--- What you need to do ---
A. According to the text on the variance of the sample mean, what happens to that variance when the observations are not IID?
B. Output the passage of the text on the variance of the sample mean between "A good estimator" and "a detailed proof.", inclusive.
C. Go on with the derivation of the variance of the sample mean in an autocorrelated process, beginning after its last line.

--- Selection ---
Variance of sample mean in an autocorrelated stochastic process

Let X be a stochastic process with mean \mathbb{E}(X) = \mu, and variance \mathbb{V}(X) = \sigma^2 . Let X_1,..., X_n be an observed time series of X.

A good estimator for \mu is \overline{X}  = \sum_{i = 1}^{n} X_i . We know that if the observations are IID, \mathbb{V}(\overline{X}) = \frac{\sigma^2}{n}. However, if the observations are not IID, the variance will be larger – this is what I learned recently in Loucks (2005). The authors skipped some details of the book, so I worked them out. Below is a detailed proof.

\begin{aligned} \mathbb{V}(\overline{X}) &= \mathbb{E}\left((\overline{X}-\mu)^2\right) \\ &= \mathbb{E}(\overline{X}^2 - 2\mu\overline{X} + \mu^2)\\ &= \frac{1}{n^2} \mathbb{E} \left( \left(\sum_{i=1}^{n} X_i\right)^2 - 2n\mu\sum_{i=1}^{n}X_i + n^2\mu^2\right)\\ &= \frac{1}{n^2} \mathbb{E} \left( \left(\sum_{i=1}^{n} X_i\right)\left(\sum_{j=1}^{n} X_j\right) - 2\left(\sum_{i=1}^{n}X_i\right)\left(\sum_{j=1}^{n}\mu\right) + \sum_{i=1}^{n}\sum_{j=1}^{n}\mu^2\right)\\ &= \frac{1}{n^2}\mathbb{E}\left(\sum_{i=1}^{n}\sum_{j=1}^{n}X_iX_j - \mu X_i - \mu X_j + \mu^2 \right)\\ &= \frac{1}{n^2}\mathbb{E}\left(\sum_{i=1}^{n}\sum_{j=1}^{n}(X_i - \mu)(X_j - \mu)\right)\\ \end{aligned}

Now, on one hand, the summands where i = j can be grouped; on the other hand, note that when j \neq j, there is one summand for j > i and one summand for j < i. Therefore,

\displaystyle \mathbb{V}(\overline{X}) = \frac{1}{n^2}\mathbb{E}\left(n\sum_{i=1}^{n}(X_i - \mu)^2 + 2\sum_{i=1}^{n}\sum_{j=i+1}^{n}(X_i - \mu)(X_j - \mu)\right)           (1)

--- Raw data ---
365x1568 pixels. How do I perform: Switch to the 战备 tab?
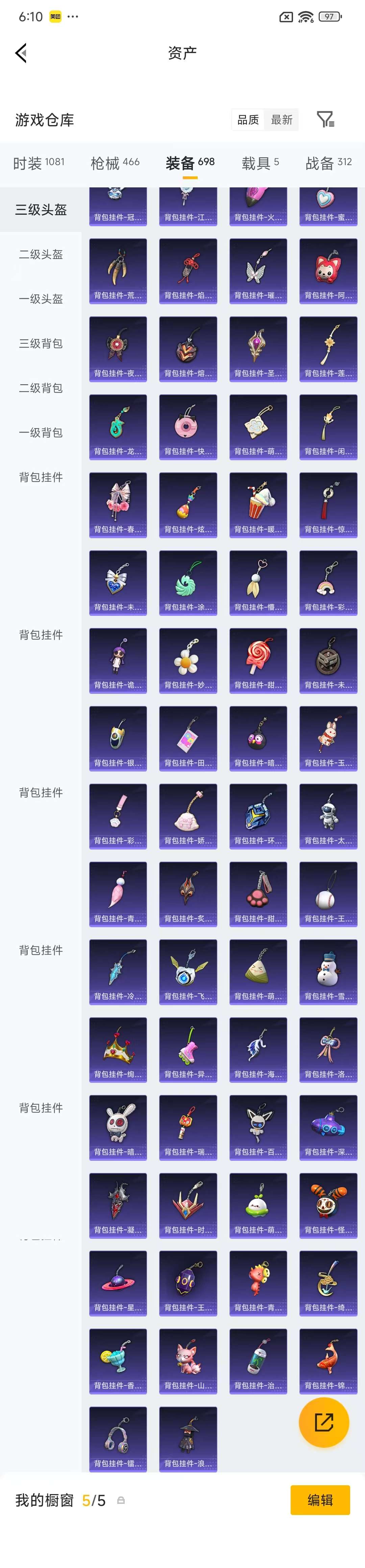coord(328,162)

...

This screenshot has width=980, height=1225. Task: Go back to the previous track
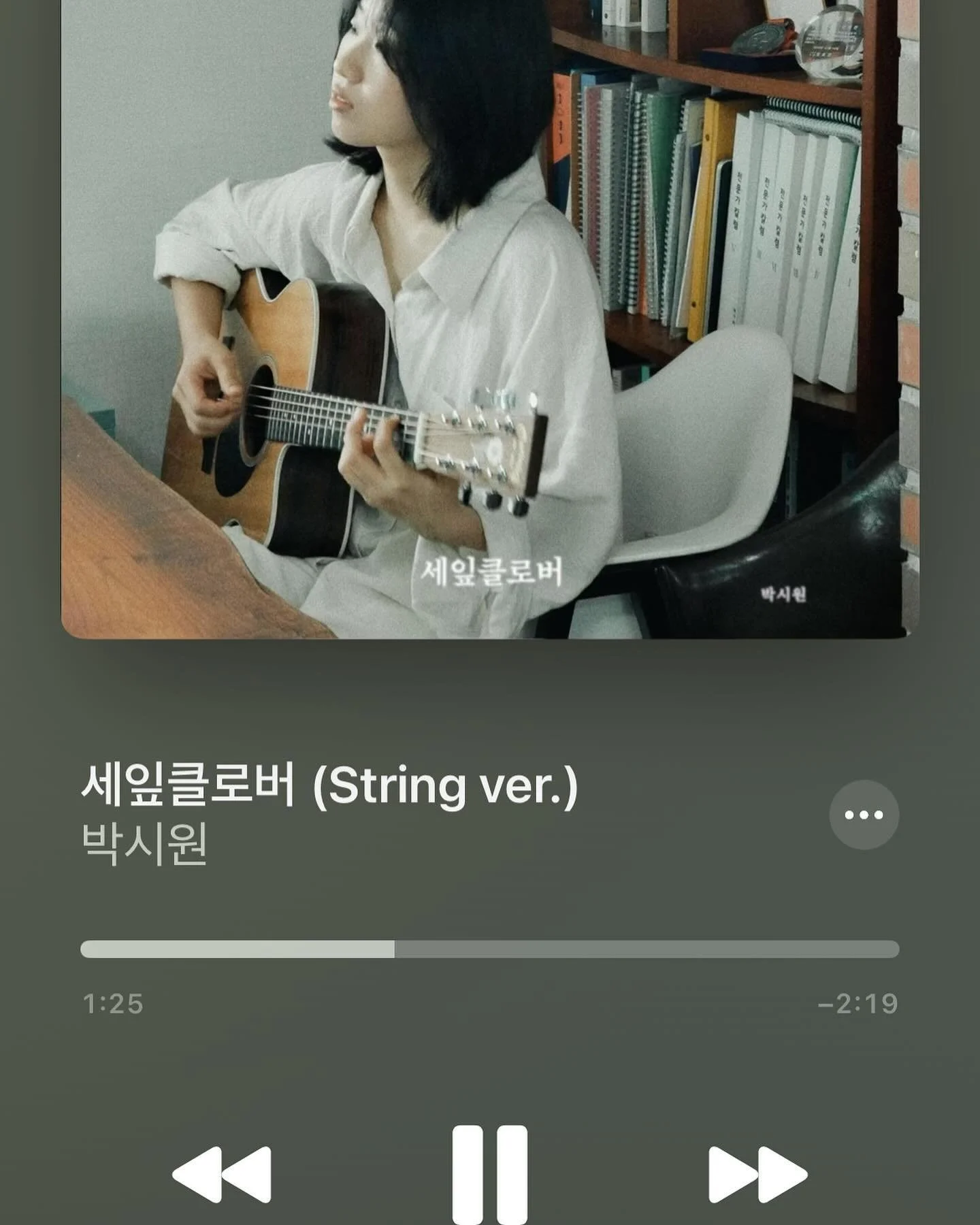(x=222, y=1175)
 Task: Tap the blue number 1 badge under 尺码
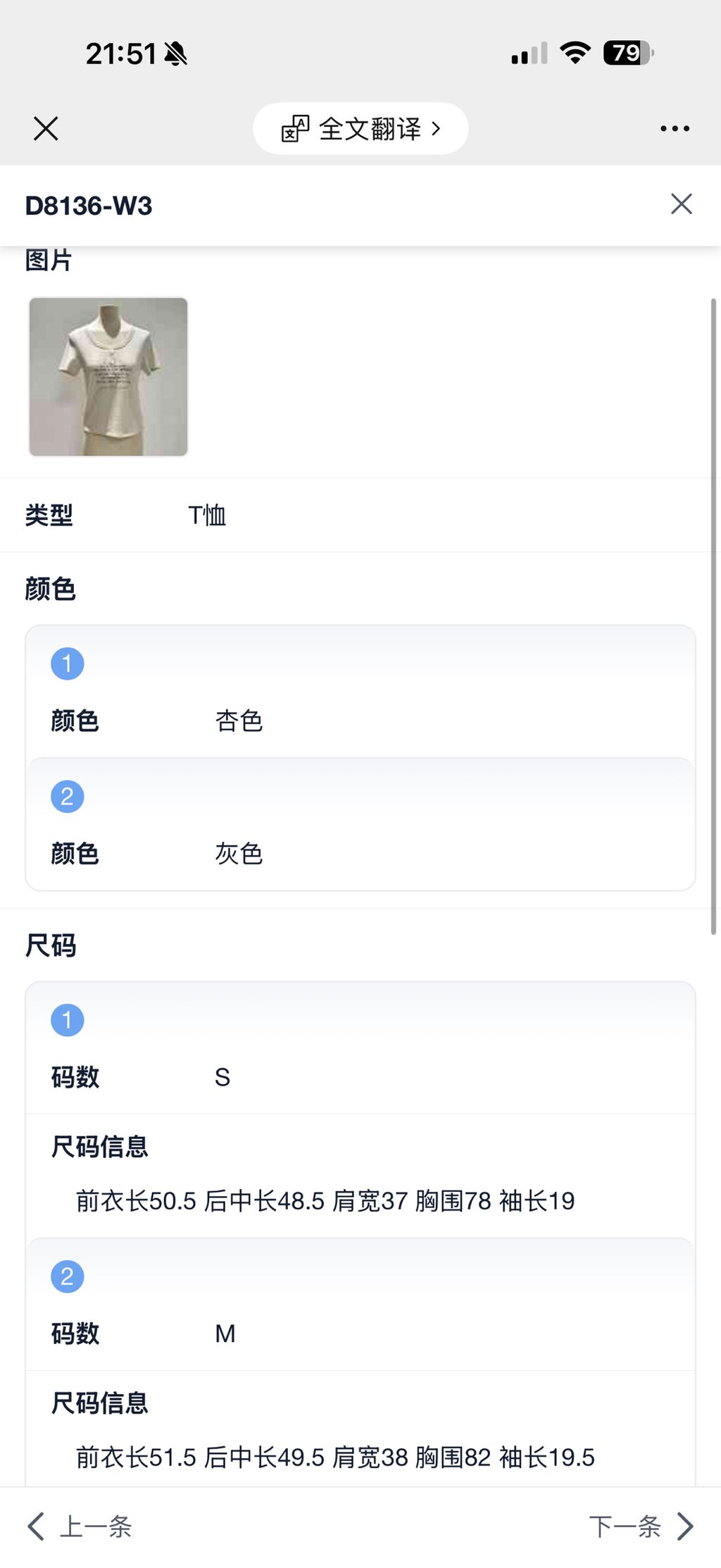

---

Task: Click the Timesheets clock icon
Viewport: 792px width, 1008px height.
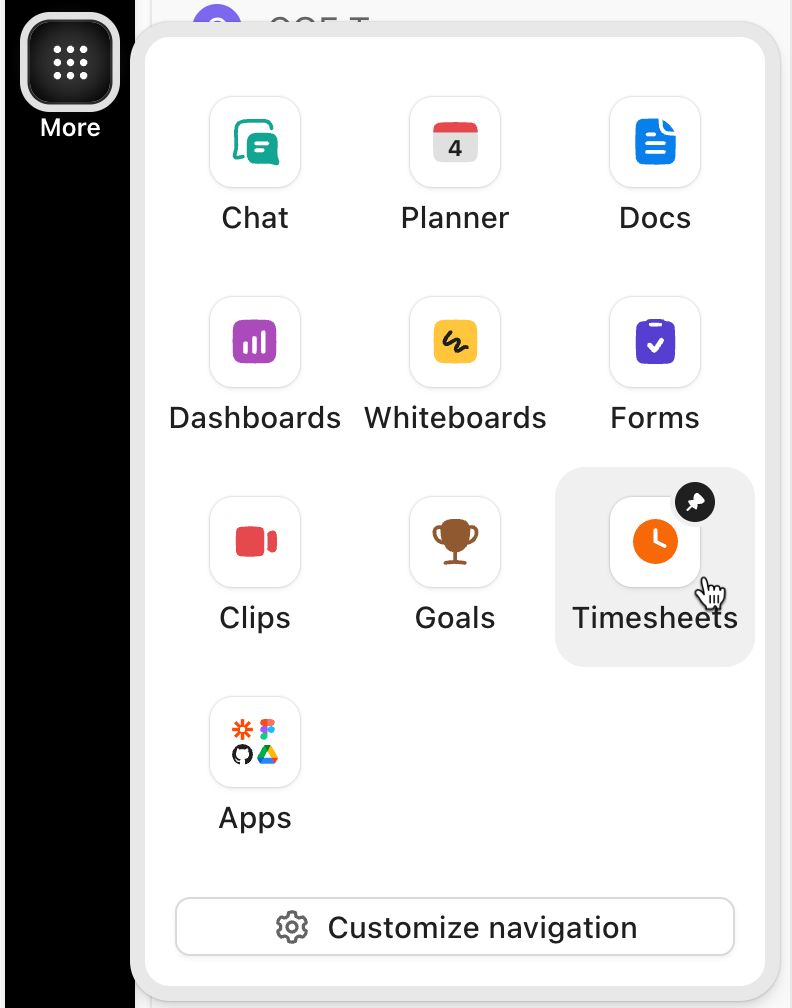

--- Answers to the exercise ---
A. It will be larger.

B.
A good estimator for \mu is \overline{X}  = \sum_{i = 1}^{n} X_i . We know that if the observations are IID, \mathbb{V}(\overline{X}) = \frac{\sigma^2}{n}. However, if the observations are not IID, the variance will be larger – this is what I learned recently in Loucks (2005). The authors skipped some details of the book, so I worked them out. Below is a detailed proof.

C.
Let k = j - i, in other words, k denotes the lag between the j^{\text{th}} and i^{\text{th}} timesteps. (1) becomes

\begin{aligned} \mathbb{V}(\overline{X}) &= \frac{1}{n}\mathbb{E}\left(\sum_{i=1}^{n}(X_i - \mu)^2\right) + \frac{2}{n^2}\mathbb{E}\left(\sum_{i=1}^{n}\sum_{k=1}^{n-1}(X_i - \mu)(X_{i+k} - \mu \right) \\ &= \frac{\mathbb{V}(X)}{n} + \frac{2}{n^2}\sum_{k=1}^{n-1}\sum_{i=1}^{n-k}\text{Cov}(X_i,X_{i+k})\\ &= \frac{\sigma^2}{n} + \frac{2}{n^2}\sum_{k=1}^{n-1}(n-k)\rho(k)\sigma^2\\ &= \frac{\sigma^2}{n}\left(1 + 2\sum_{k=1}^{n-1}\left(1 - \frac{k}{n}\right)\rho(k)\right) \end{aligned}

where \rho(k) is the lag-k autocorrelation and is defined as

\displaystyle \rho(k) = \frac{\text{Cov}(X_i, X_{i+k})}{\sigma^2}

Observe that compared to the IID case, the variance of the sample mean estimator is inflated by a factor bigger than 1. Furthermore, it can be checked that this factor does not decrease as n increases. We conclude that the sample mean of an autocorrelated time series always has a bigger standard error than that of an IID time series with the same variance.

References

Loucks, D.P et al. (2005). Water Resources Systems Planning and Management (Chapter 7, p. 198-201). UNESCO Publication. (The book is publicly available on the UNESCO website)